[Voci di dati raccolte]
>>>
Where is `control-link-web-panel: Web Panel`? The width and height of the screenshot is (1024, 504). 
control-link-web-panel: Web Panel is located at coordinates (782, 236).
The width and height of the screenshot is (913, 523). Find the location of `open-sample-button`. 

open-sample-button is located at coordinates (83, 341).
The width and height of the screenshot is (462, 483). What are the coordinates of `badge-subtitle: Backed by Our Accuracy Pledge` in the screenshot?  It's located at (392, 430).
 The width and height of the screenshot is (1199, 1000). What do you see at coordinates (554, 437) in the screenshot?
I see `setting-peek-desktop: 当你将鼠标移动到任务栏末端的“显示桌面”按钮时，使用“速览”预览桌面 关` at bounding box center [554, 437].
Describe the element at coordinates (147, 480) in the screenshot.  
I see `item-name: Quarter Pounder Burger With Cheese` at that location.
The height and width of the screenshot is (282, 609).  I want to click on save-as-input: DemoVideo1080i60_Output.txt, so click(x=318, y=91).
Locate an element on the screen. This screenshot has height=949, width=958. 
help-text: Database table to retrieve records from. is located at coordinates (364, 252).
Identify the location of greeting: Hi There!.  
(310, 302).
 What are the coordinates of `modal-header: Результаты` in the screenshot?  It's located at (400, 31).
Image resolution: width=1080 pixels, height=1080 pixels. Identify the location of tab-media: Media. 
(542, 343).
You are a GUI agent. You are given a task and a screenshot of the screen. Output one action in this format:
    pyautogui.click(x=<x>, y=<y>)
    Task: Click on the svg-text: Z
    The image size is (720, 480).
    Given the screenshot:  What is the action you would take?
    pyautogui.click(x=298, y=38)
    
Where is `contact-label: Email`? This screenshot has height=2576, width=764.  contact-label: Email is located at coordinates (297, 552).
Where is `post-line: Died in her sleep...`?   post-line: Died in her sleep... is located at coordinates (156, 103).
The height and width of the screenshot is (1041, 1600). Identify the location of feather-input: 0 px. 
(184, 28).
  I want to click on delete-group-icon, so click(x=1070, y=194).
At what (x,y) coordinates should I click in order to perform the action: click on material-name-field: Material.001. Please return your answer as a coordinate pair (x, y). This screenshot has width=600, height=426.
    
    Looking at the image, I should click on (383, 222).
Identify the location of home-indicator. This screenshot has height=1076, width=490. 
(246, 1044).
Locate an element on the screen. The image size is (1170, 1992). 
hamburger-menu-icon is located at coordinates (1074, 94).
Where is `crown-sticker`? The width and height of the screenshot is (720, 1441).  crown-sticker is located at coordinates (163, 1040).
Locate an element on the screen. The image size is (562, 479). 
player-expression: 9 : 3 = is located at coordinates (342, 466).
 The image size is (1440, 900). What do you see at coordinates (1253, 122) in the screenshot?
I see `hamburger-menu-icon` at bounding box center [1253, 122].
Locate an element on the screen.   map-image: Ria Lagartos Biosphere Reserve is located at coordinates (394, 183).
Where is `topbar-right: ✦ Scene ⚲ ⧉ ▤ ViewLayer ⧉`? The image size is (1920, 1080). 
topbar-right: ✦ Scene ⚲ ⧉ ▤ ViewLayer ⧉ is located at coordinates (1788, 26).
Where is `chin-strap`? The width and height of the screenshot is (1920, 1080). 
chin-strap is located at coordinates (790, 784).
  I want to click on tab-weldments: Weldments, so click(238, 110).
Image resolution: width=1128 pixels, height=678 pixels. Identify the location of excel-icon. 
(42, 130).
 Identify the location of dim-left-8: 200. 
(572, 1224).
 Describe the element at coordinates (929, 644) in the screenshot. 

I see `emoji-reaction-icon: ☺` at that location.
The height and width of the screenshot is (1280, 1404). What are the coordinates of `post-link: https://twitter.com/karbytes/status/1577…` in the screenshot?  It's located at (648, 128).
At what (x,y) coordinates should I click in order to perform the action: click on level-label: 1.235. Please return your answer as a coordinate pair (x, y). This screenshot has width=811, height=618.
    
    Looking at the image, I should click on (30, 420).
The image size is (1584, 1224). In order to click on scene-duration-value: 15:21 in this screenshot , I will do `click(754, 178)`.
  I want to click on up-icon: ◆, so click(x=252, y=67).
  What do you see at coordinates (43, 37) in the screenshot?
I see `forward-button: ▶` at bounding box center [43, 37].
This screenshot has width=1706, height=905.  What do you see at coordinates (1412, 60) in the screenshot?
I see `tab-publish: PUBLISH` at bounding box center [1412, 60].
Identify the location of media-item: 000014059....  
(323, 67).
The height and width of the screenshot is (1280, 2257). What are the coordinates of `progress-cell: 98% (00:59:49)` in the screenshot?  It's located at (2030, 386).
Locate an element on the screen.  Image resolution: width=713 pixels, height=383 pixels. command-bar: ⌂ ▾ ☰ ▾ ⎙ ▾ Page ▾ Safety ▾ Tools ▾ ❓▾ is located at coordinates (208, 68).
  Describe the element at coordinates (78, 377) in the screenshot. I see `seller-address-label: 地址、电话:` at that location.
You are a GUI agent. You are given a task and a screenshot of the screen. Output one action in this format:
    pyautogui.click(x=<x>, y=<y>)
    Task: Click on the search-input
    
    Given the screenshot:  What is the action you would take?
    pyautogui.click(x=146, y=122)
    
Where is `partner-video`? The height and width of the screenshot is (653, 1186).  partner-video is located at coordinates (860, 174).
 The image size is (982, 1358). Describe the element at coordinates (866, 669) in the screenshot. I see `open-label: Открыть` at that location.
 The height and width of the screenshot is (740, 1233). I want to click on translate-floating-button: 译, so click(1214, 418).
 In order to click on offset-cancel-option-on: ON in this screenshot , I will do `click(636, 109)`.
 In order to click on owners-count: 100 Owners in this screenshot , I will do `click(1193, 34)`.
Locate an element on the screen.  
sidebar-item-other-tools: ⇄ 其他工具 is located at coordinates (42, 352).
<<<
ISTRUZIONI DEL COMPITO: Restituisci tutte le voci qui sopra, ricopiando ogni riga identica e senza alcuna modifica.

LA TUA SOLUZIONE:
Where is `control-link-web-panel: Web Panel`? The width and height of the screenshot is (1024, 504). 
control-link-web-panel: Web Panel is located at coordinates (782, 236).
The width and height of the screenshot is (913, 523). Find the location of `open-sample-button`. 

open-sample-button is located at coordinates (83, 341).
The width and height of the screenshot is (462, 483). What are the coordinates of `badge-subtitle: Backed by Our Accuracy Pledge` in the screenshot?  It's located at (392, 430).
 The width and height of the screenshot is (1199, 1000). What do you see at coordinates (554, 437) in the screenshot?
I see `setting-peek-desktop: 当你将鼠标移动到任务栏末端的“显示桌面”按钮时，使用“速览”预览桌面 关` at bounding box center [554, 437].
Describe the element at coordinates (147, 480) in the screenshot.  
I see `item-name: Quarter Pounder Burger With Cheese` at that location.
The height and width of the screenshot is (282, 609).  I want to click on save-as-input: DemoVideo1080i60_Output.txt, so click(x=318, y=91).
Locate an element on the screen. This screenshot has height=949, width=958. 
help-text: Database table to retrieve records from. is located at coordinates (364, 252).
Identify the location of greeting: Hi There!.  
(310, 302).
 What are the coordinates of `modal-header: Результаты` in the screenshot?  It's located at (400, 31).
Image resolution: width=1080 pixels, height=1080 pixels. Identify the location of tab-media: Media. 
(542, 343).
You are a GUI agent. You are given a task and a screenshot of the screen. Output one action in this format:
    pyautogui.click(x=<x>, y=<y>)
    Task: Click on the svg-text: Z
    The image size is (720, 480).
    Given the screenshot:  What is the action you would take?
    pyautogui.click(x=298, y=38)
    
Where is `contact-label: Email`? This screenshot has height=2576, width=764.  contact-label: Email is located at coordinates (297, 552).
Where is `post-line: Died in her sleep...`?   post-line: Died in her sleep... is located at coordinates (156, 103).
The height and width of the screenshot is (1041, 1600). Identify the location of feather-input: 0 px. 
(184, 28).
  I want to click on delete-group-icon, so click(x=1070, y=194).
At what (x,y) coordinates should I click in order to perform the action: click on material-name-field: Material.001. Please return your answer as a coordinate pair (x, y). This screenshot has width=600, height=426.
    
    Looking at the image, I should click on (383, 222).
Identify the location of home-indicator. This screenshot has height=1076, width=490. 
(246, 1044).
Locate an element on the screen. The image size is (1170, 1992). 
hamburger-menu-icon is located at coordinates (1074, 94).
Where is `crown-sticker`? The width and height of the screenshot is (720, 1441).  crown-sticker is located at coordinates (163, 1040).
Locate an element on the screen. The image size is (562, 479). 
player-expression: 9 : 3 = is located at coordinates (342, 466).
 The image size is (1440, 900). What do you see at coordinates (1253, 122) in the screenshot?
I see `hamburger-menu-icon` at bounding box center [1253, 122].
Locate an element on the screen.   map-image: Ria Lagartos Biosphere Reserve is located at coordinates (394, 183).
Where is `topbar-right: ✦ Scene ⚲ ⧉ ▤ ViewLayer ⧉`? The image size is (1920, 1080). 
topbar-right: ✦ Scene ⚲ ⧉ ▤ ViewLayer ⧉ is located at coordinates (1788, 26).
Where is `chin-strap`? The width and height of the screenshot is (1920, 1080). 
chin-strap is located at coordinates (790, 784).
  I want to click on tab-weldments: Weldments, so click(238, 110).
Image resolution: width=1128 pixels, height=678 pixels. Identify the location of excel-icon. 
(42, 130).
 Identify the location of dim-left-8: 200. 
(572, 1224).
 Describe the element at coordinates (929, 644) in the screenshot. 

I see `emoji-reaction-icon: ☺` at that location.
The height and width of the screenshot is (1280, 1404). What are the coordinates of `post-link: https://twitter.com/karbytes/status/1577…` in the screenshot?  It's located at (648, 128).
At what (x,y) coordinates should I click in order to perform the action: click on level-label: 1.235. Please return your answer as a coordinate pair (x, y). This screenshot has width=811, height=618.
    
    Looking at the image, I should click on (30, 420).
The image size is (1584, 1224). In order to click on scene-duration-value: 15:21 in this screenshot , I will do `click(754, 178)`.
  I want to click on up-icon: ◆, so click(x=252, y=67).
  What do you see at coordinates (43, 37) in the screenshot?
I see `forward-button: ▶` at bounding box center [43, 37].
This screenshot has width=1706, height=905.  What do you see at coordinates (1412, 60) in the screenshot?
I see `tab-publish: PUBLISH` at bounding box center [1412, 60].
Identify the location of media-item: 000014059....  
(323, 67).
The height and width of the screenshot is (1280, 2257). What are the coordinates of `progress-cell: 98% (00:59:49)` in the screenshot?  It's located at (2030, 386).
Locate an element on the screen.  Image resolution: width=713 pixels, height=383 pixels. command-bar: ⌂ ▾ ☰ ▾ ⎙ ▾ Page ▾ Safety ▾ Tools ▾ ❓▾ is located at coordinates (208, 68).
  Describe the element at coordinates (78, 377) in the screenshot. I see `seller-address-label: 地址、电话:` at that location.
You are a GUI agent. You are given a task and a screenshot of the screen. Output one action in this format:
    pyautogui.click(x=<x>, y=<y>)
    Task: Click on the search-input
    
    Given the screenshot:  What is the action you would take?
    pyautogui.click(x=146, y=122)
    
Where is `partner-video`? The height and width of the screenshot is (653, 1186).  partner-video is located at coordinates (860, 174).
 The image size is (982, 1358). Describe the element at coordinates (866, 669) in the screenshot. I see `open-label: Открыть` at that location.
 The height and width of the screenshot is (740, 1233). I want to click on translate-floating-button: 译, so click(1214, 418).
 In order to click on offset-cancel-option-on: ON in this screenshot , I will do `click(636, 109)`.
 In order to click on owners-count: 100 Owners in this screenshot , I will do `click(1193, 34)`.
Locate an element on the screen.  
sidebar-item-other-tools: ⇄ 其他工具 is located at coordinates (42, 352).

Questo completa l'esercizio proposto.